Die Umstände um das Verschwinden der Maschine sind bis dato noch immer ungeklärt. Trümmerteile der Maschine wurden nach langer Suche am Montag im südlichen Indischen Ozean gefunden.

Bevölkerung ist nicht in der Stimmung für den Malaysia-GP

Indes ist bestätigt, dass Familien von Opfern der Flugzeugkatastrophe ein Hotel in Putrajaya vor dem Rennen verlassen müssen.
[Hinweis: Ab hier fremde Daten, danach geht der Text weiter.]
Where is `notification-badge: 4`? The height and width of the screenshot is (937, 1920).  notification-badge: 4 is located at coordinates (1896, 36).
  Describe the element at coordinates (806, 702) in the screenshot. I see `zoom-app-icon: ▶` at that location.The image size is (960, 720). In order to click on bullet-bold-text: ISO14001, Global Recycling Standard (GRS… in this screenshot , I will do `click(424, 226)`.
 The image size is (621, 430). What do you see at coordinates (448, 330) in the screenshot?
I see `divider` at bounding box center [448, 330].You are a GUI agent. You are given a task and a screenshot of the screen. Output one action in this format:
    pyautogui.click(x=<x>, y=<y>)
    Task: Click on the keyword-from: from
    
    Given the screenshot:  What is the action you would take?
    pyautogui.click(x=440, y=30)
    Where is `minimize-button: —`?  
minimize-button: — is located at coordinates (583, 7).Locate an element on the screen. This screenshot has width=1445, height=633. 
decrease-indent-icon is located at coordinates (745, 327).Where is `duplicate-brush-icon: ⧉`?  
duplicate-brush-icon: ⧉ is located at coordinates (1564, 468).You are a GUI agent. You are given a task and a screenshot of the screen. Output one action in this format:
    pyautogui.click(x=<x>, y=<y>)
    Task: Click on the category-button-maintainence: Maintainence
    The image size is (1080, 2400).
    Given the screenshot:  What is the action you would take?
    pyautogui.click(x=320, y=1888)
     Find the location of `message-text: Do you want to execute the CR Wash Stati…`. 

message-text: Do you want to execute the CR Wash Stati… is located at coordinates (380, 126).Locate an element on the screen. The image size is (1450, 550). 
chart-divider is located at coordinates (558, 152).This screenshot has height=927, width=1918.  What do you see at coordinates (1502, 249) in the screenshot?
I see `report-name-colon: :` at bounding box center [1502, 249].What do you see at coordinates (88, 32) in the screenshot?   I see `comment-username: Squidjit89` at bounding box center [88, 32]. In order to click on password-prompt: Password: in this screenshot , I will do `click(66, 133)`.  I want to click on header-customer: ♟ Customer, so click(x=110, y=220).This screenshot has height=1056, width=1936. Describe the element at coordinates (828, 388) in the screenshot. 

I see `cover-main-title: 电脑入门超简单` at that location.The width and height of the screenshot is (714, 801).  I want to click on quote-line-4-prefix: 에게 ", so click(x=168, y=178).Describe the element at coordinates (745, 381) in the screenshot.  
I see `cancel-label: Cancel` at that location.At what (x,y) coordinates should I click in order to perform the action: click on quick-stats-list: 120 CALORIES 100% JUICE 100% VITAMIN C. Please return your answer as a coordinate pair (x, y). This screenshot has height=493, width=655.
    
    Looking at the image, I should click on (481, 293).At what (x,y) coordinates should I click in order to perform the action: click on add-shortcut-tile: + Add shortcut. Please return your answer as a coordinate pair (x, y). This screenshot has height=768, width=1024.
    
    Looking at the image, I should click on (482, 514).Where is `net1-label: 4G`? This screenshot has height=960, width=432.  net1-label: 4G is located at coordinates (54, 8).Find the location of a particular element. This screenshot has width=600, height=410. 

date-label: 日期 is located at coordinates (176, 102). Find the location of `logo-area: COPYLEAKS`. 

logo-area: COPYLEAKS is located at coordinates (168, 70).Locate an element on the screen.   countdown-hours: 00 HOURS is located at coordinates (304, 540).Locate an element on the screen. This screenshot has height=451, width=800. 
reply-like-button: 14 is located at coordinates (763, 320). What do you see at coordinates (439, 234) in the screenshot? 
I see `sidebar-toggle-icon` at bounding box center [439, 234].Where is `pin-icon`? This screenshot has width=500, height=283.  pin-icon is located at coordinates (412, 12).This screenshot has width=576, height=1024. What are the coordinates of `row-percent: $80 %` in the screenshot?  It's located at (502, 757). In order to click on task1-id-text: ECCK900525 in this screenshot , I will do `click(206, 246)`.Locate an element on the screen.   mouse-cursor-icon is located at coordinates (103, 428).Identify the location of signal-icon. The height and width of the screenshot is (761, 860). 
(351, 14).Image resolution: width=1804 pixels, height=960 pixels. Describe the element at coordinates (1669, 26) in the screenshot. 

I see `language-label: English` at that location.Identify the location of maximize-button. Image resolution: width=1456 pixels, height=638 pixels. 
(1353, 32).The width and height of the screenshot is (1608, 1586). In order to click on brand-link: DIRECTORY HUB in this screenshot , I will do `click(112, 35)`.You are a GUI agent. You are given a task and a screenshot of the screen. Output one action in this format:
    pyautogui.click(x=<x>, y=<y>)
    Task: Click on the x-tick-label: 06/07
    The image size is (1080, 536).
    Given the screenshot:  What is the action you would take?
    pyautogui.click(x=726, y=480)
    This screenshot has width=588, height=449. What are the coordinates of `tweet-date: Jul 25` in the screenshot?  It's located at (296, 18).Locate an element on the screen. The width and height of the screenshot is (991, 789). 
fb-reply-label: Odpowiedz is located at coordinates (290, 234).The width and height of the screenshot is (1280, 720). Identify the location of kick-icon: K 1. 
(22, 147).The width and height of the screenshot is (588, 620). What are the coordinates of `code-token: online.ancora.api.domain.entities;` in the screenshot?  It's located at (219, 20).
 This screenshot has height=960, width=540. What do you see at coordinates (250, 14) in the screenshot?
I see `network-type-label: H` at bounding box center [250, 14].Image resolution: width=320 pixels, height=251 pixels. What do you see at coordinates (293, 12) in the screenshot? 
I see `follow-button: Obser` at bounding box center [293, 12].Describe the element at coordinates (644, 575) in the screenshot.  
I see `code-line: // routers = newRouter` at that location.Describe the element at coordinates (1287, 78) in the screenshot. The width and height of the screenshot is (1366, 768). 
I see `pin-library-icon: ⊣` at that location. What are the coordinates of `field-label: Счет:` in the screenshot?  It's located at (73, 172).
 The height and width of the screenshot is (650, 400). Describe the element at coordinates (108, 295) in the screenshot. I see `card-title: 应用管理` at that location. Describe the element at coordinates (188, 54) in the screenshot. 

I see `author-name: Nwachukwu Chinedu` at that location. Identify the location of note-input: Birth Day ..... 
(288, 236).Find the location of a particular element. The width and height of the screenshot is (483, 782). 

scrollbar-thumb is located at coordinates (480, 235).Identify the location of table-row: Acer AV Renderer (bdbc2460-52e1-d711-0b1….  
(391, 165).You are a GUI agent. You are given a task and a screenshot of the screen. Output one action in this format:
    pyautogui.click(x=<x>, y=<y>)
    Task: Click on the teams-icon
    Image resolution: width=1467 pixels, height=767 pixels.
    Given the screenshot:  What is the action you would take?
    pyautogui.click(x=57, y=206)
Dieses war seit langem für Teammitglieder und Gäste des Rennens reserviert. Die Familienangehörigen werden in einem anderen, vom Flughafen etwas weiter entfernten Hotel untergebracht.

Als das Schicksal der Passagiere und der Besatzung des Unglücksflugs noch nicht bekannt gewesen war, hatte Razali erklärt, die malaysische Bevölkerung habe kein Interesse am Großen Preis. „Die Menschen sind nicht in der Stimmung für eine solche Veranstaltung“, hatte er erklärt.

Eine vom Ölkonzern Petronas geplante Showveranstaltung mit Pop-Diva Cristina Aguilera und anderen Künstlern, die während des Grand Prix stattfinden sollte, wurde inzwischen abgesagt.